* **PASSAGE SHOWN**:

Smile has to be the most unusual record ever made, or almost made, in the context of its time and place. With the Beach Boys riding a giant wave of momentum created by the megahit “Good Vibrations,” Brian suddenly found himself with at least a small window of creative carte blanche. He quickly took it to the nth degree as the Smile sessions gained a full head of steam in late 1966. If his goal was to create the most avant-garde LP by a mainstream pop act in history, he came within inches of reaching the top of that mountain. But instead of planting his flag, he hesitated. The reasons why are as numerous and as mysterious as the myriad of bits and pieces of incredible music that make up the Smile puzzle.

Smile has been analyzed and dissected by legions of scholars, fans, and cultists for decades, and has been called everything from a Brian Wilson brain barbecue to the most brilliant and ambitious piece of musical art ever recorded. It could be both. Brian dove straight into the abstract with Smile.

It is more complex and diverse musically than anything the Beach Boys had previously or would ever release. Brian’s collaboration with lyricist Van Dyke Parks ensured that the Smile themes and lyrics would not resemble anything previously put forth under the Beach Boys banner. Instead, Parks’s sometimes stream-of-consciousness, alliteration-heavy style showed massive thematic depth as it artfully decorated Brian’s acid-laced “Teenage Symphony to God.”

Close Your Eyes and Lean Back
Smile songs range from abstruse reflections on the eradication of native cultures and the ensuing western expansion to deep spiritual pleas to God and to our own children for a better way. It’s not exactly All Summer Long. The overriding feeling behind the Smile themes and sound is one of an incredible mind trip, and in many ways it’s a bad trip. The project was originally titled Dumb Angel about an entity that tries its best to help others but constantly screws up everything it touches. It’s been theorized that the inspiration behind that concept could have been Dennis, or America, or just mankind in general. The concept then evolved toward a type of humor album, from which the title Smile sprung. The title stuck, but much of the humor evaporated as many of the songs took on an unhinged and at times manic quality with foreboding gothic overtones.

* **EXERCISE DIRECTIONS**:
Extend the passage on the Smile album, beginning right after its final sentence. These entries come from a separate source and have no connection to the passage on the Smile album.

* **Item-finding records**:
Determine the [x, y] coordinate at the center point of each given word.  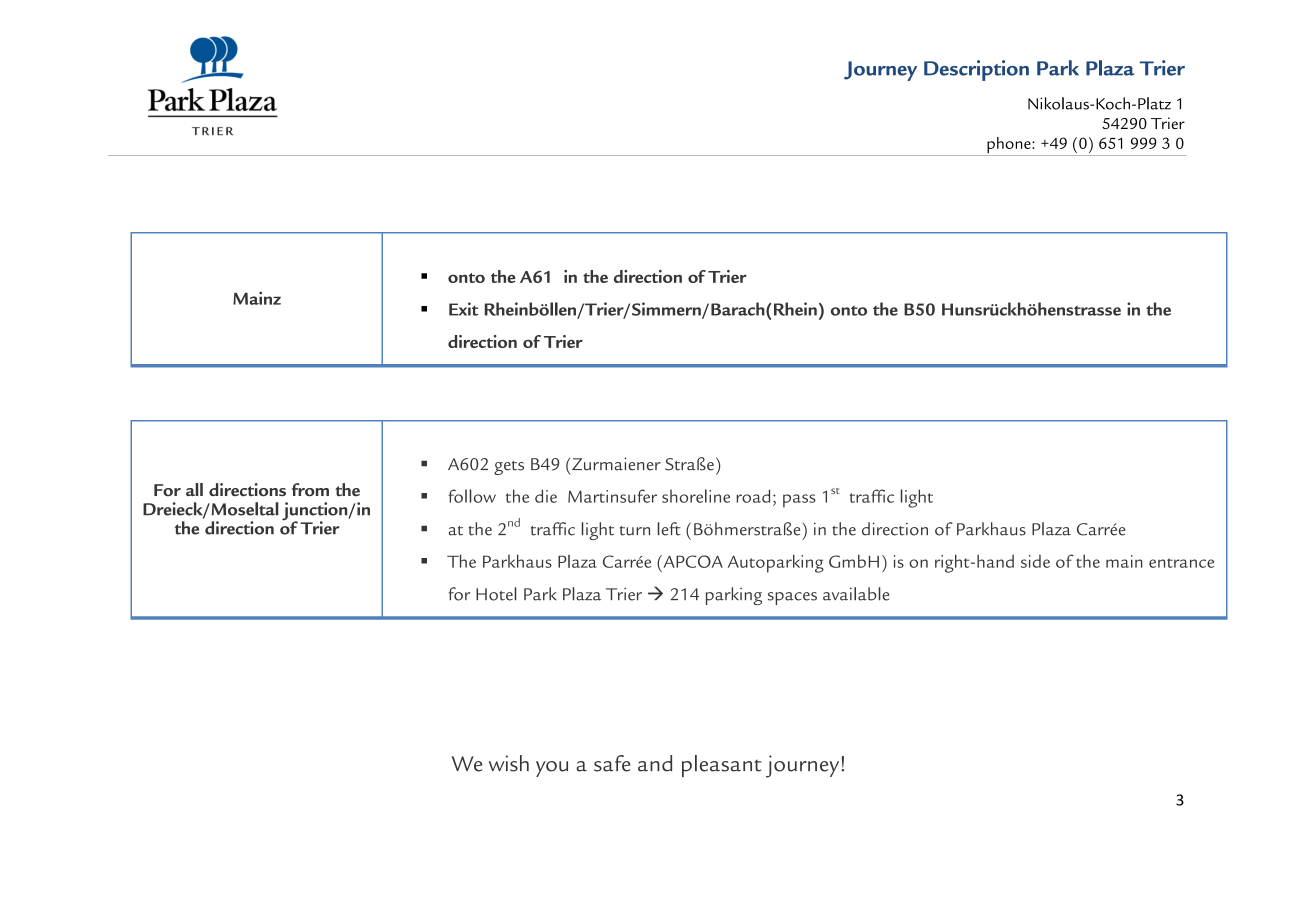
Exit [464, 309]
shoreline [696, 496]
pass [799, 501]
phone [1009, 146]
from [310, 490]
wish [509, 763]
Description [976, 70]
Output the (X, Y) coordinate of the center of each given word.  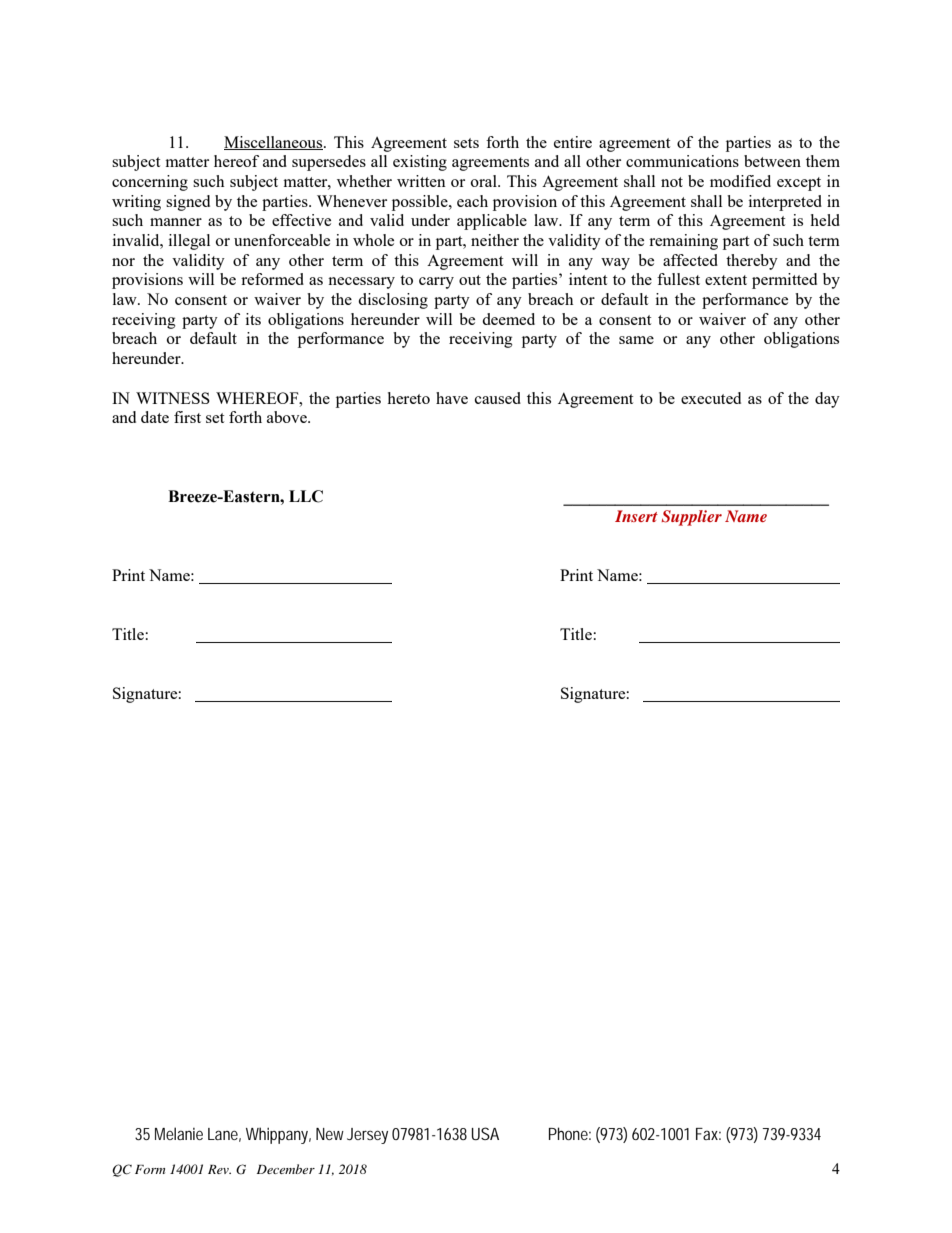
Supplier (691, 518)
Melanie (179, 1133)
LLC (306, 496)
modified (740, 181)
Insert (636, 516)
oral (485, 181)
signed (188, 203)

* **RESPONSE TO THE TASK**:
Ultimately, the concept of Smile seemed to be a constantly undulating and ever-changing one. It was limitless creativity, but seemingly a process without end. Brian would compose, arrange, create, build, tweak, alter, erase, rebuild, retrofit, adjust, decorate, strip down, build up, polish, and then abandon elements of his project on a weekly basis. It was a kind of mad hatter’s tea party, with amphetamine more than likely being the tea of choice. With a fragile vessel like Brian speeding through troubled waters, it was inevitable there would be an ultimate crash. The factors that brought it on are debatable and many.

One much-written-about theory is that the other Beach Boys killed Smile by criticizing Brian, who had become too advanced for them. This theory is built on the assumption that they did not understand or appreciate his genius. Any conclusion drawn from this point of view is overly simplistic and mostly wrong. As with any band, and with any family, there were some tensions between certain parties. Cousin Mike Love is usually singled out as the Beach Boy who had the most negative reactions toward the Smile approach. Logic would tell you that one of the main reasons for this is the resentment he felt for being shut out of the creative (and financial) process by no longer being Brian’s primary lyricist. Mike reportedly had issues with the esoteric Van Dyke Parks lyric style, and according to Parks was not shy in letting this problem be known. Parks ultimately left the project, came back, and left again. According to some, the festering Mike Love negativity caused Parks to vacate, and opened one of the major cracks in the egg known as Brian Wilson.

However, Mike has subsequently stated that his main concern during that time is the fact that Brian was taking drugs, and that his cohorts during the Smile era were encouraging this. And it should be noted that Mike as usual added his excellent vocals to Brian’s tracks despite any reservations about the project. Regardless of Mike’s feelings about Smile, it is clear that Brian’s brother Dennis was solidly supportive of the project. He stated emphatically to the press at the time that Smile was much better than the critically deified Pet Sounds. Carl participated in the Smile sessions more than any other Beach Boy. It would seem Carl’s active support for the project was genuine as he, Dennis, and Al each contributed instrumentally to at least some of the studio-musician-dominated tracking sessions. There may have been differing factions within the Beach Boys: some who loved the music, some who were confused by it, some who disliked it. It’s also possible that each member may have been torn within himself since Smile was such a huge departure from the previous Beach Boys’ sound, and a major commercial risk. But to say the Beach Boys killed the project is laughable, as it clearly was Brian who was in charge, who tragically went off the rails, and who couldn’t bring himself to finish it.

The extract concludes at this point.